Frank Galati (co-author book and director) is a professional actor, director, screenwriter, and playwright. He earned national and international acclaim as adaptor and director of The Grapes of Wrath, which won two Tony Awards in 1989 for Best Direction of a Play and Best Play. In 1989, both the British Academy Awards and the Academy of Motion Picture Arts and Sciences nominated him for outstanding achievement in the category of best adapted screenplay for The Accidental Tourist. He has received nine Joseph Jefferson Awards for his work in Chicago theater: one for acting, five for directing, and three for writing and adapting. As Associate Director of the Goodman Theatre, Galati has directed The Government Inspector, She Always Said, Pablo, Passion Play, A Funny Thing Happened on the Way to the Forum, The Winter's Tale, The Good Person of Setzuan, and the adaptations Cry, The Beloved Country and Gertrude Stein: Each One As She May.

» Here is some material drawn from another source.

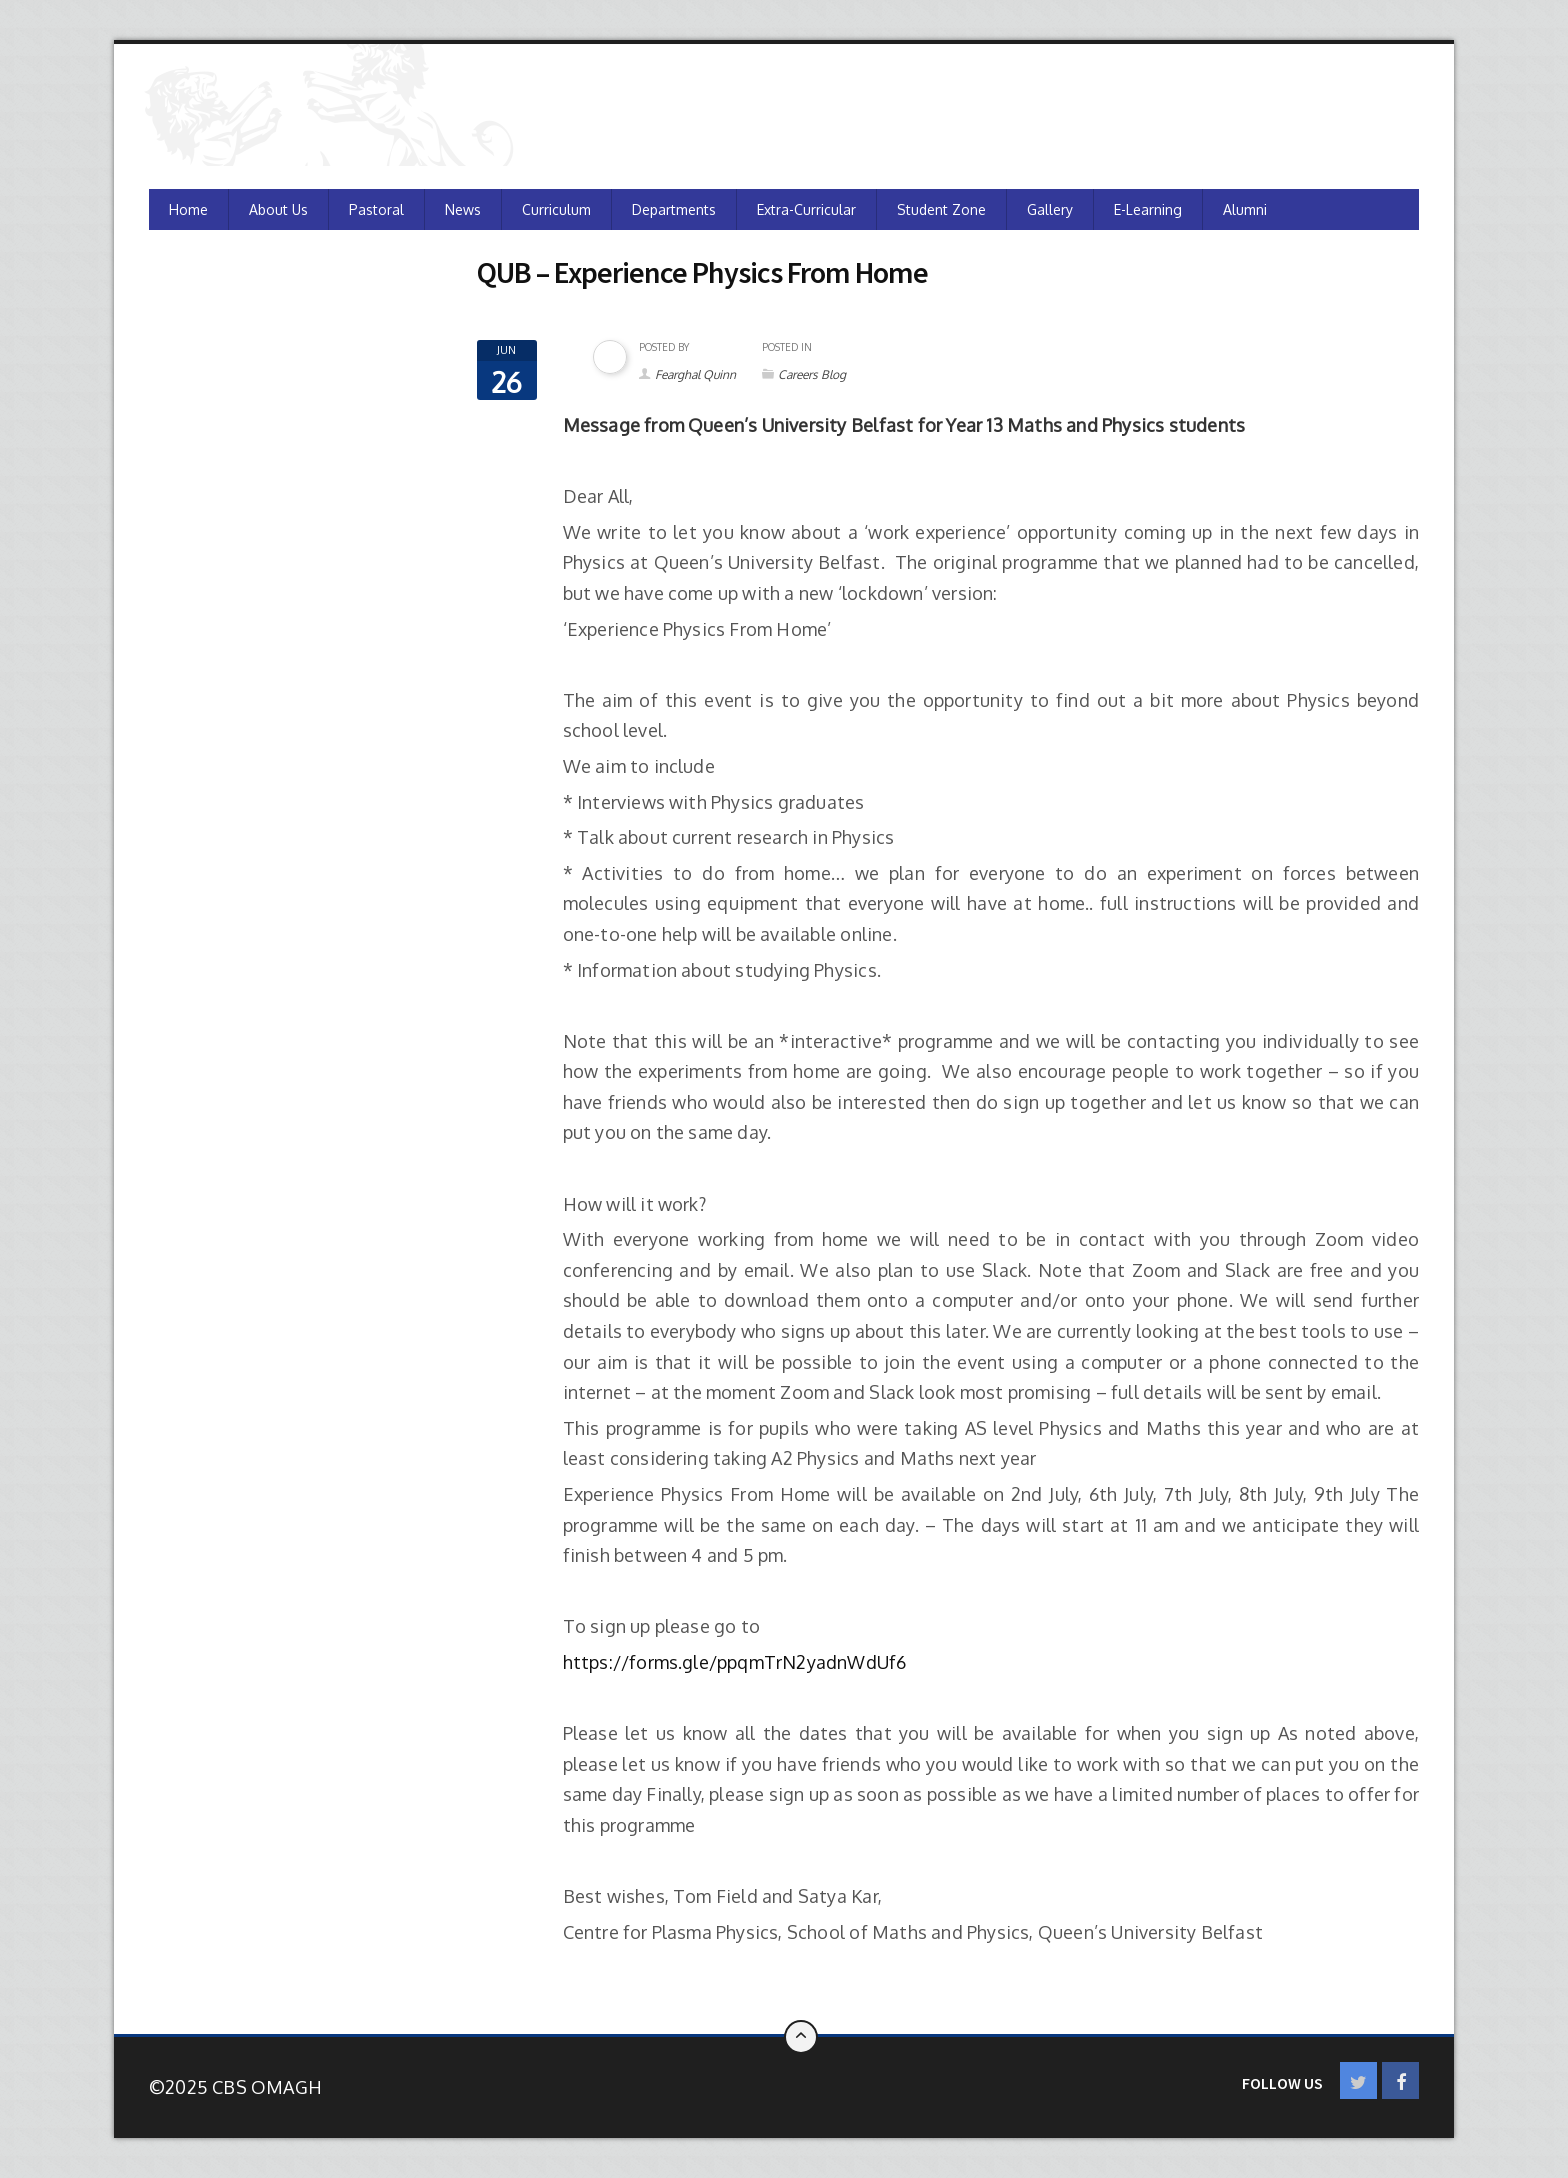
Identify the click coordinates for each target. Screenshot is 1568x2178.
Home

He is also an ensemble member at Steppenwolf, where, in addition to Grapes of Wrath, he directed his new adaptation of

Murakami's Kafka on the Shore earlier this season, and previously, after the quake, Homebody/Kabul, The Royal Family, Valparaiso, Morning Star, As I Lay Dying, Everyman, Born Yesterday, Earthly Possessions, Aunt Dan and Lemon, and You Can't Take it With You. Galati also directed the critically acclaimed production of Ragtime, which has played in Toronto, Los Angeles, New York, and Chicago. His most recent Broadway endeavor was The Pirate Queen, a musical by Alain Boublil and Claude-Michel Schonberg, creators of Les Miserables and Miss Saigon. The show opened in Chicago and moved to Broadway in 2007. He has recently retired from the faculty of Northwestern University.

Blair Thomas & Co. (Puppet Design) is a company of collaborators founded by Blair Thomas, co-founder and former artistic director of Chicago's Redmoon Theater. In addition to Thomas' two years working On The Snow Queen with co-puppet designer Meredith Miller, recent credits include The Oxherder's Tale at the Museum of Contemporary Art in Chicago, Cabaret of Desire at DCA Theatre, Trinity Repertory's A Christmas Carol, directed by Curt Columbus in Providence, Rhode Island, a theater for young audiences Fast Fish Puppet Theater with an original bunraku-style puppet show staged to Mussorgsky's Pictures at an Exhibition entitled The Rabbit's Tale, performed last April with the Chicago Symphony Orchestra at Chicago's Symphony Center, The Oxherder's Tale at the Clarice Smith Performing Arts Center in DC, and an original staging of Arnold Schoenberg's Pierrot Lunaire and Jacob Druckman's Reflections on the Nature of Water as collaboration with the chamber music group eighth blackbird at MCA. Before all this he had started Chicago's award-winning Redmoon Theater in 1989 and served as the artistic director and co-artistic director until leaving in 1998, during which time he was principal in the creation of all the productions, parades and pageants. He is an Adjunct Associate Professor at the School of the Art Institute of Chicago, and was the first Jim Henson Artist in Residence at the University of Maryland.